2. Second Embodiment 2.1 Overall Constitution

FIG. 14 is a schematic view showing a cross-section of the main body 11 of the coil component 10 pertaining to the second embodiment of the present invention. The coil component 10 pertaining to this embodiment is constitutionally identical to the coil component 10 pertaining to the first embodiment, except for the constitutions explained below. In the following explanations, the same symbols are used for the constitutions corresponding to those in the first embodiment.

With the coil component 10 pertaining to this embodiment, the constitution of the cover parts 12a is different from that of the coil component 10 pertaining to the first embodiment. Each of the cover parts 12a of the coil component 10 pertaining to this embodiment has a three-layer structure having each of first cover layers 12a1, each of second cover layers 12a2, and each of third cover layers 12a3, all of which are stacked in the Z-axis direction.

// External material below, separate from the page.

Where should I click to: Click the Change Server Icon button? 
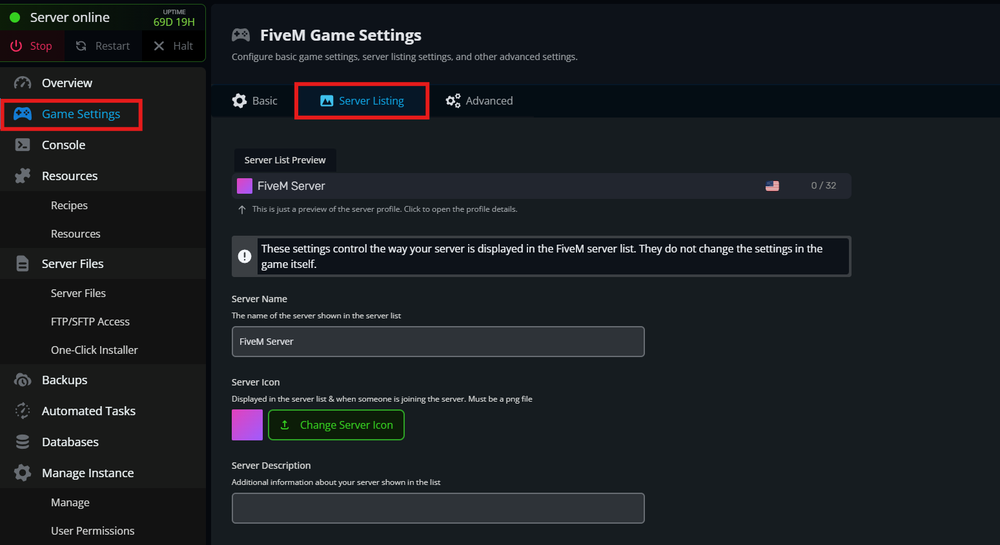click(x=336, y=425)
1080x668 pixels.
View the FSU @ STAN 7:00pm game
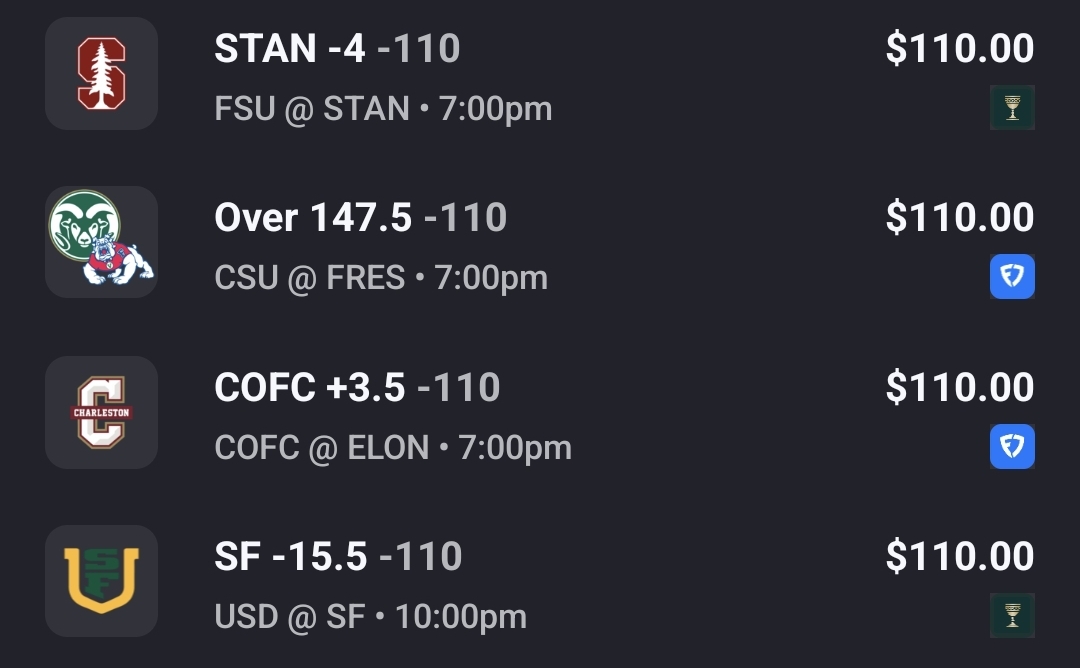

Each of the first cover layers 12a1 in each of the cover parts 12a is arranged on the innermost side in the Z-axis direction and adjoins the outer side, in the Z-axis direction, of the area where the coil part 13 is arranged. Each of the second cover layers 12a2 adjoins the outer side of each of the first cover layers 12a1 in the Z-axis direction. Each of the third cover layers 12a3 further adjoins the outer side of each of the second cover layers 12a2 in the Z-axis direction.

The cover layers 12a1, 12a2, and 12a3 extend over the entire range of the main body 11 along the XY plane, and are exposed from the main body 11 in the X-axis and Y-axis directions. This way, the coil component 10 can be manufactured at lower cost using simpler manufacturing processes compared to when it is constituted so that each cover layer is arranged only in some areas of the main body along the XY plane.

Also, according to the constitution where each cover layer is arranged only in some areas of the main body along the XY plane, ensuring accuracy becomes difficult when the size of the coil component in the Z-axis direction is set to 1 mm or less. In this regard, the coil component 10 pertaining to this embodiment can be manufactured with high accuracy even when its dimension in the Z-axis direction is set to 1 mm or less, or even when the dimension in the Z-axis direction is set to 0.8 mm or less.

FIGS. 15A to 15C are schematic views showing a micro-structure of a cross-section of each of the cover parts 12a. FIG. 15A shows each of the first cover layers 12a1, FIG. 15B shows each of the second cover layers 12a2, and FIG. 15C shows each of the third cover layers 12a3. The soft magnetic grains constituting each of the cover layers 12a1, 12a2, and 12a3 have different shapes.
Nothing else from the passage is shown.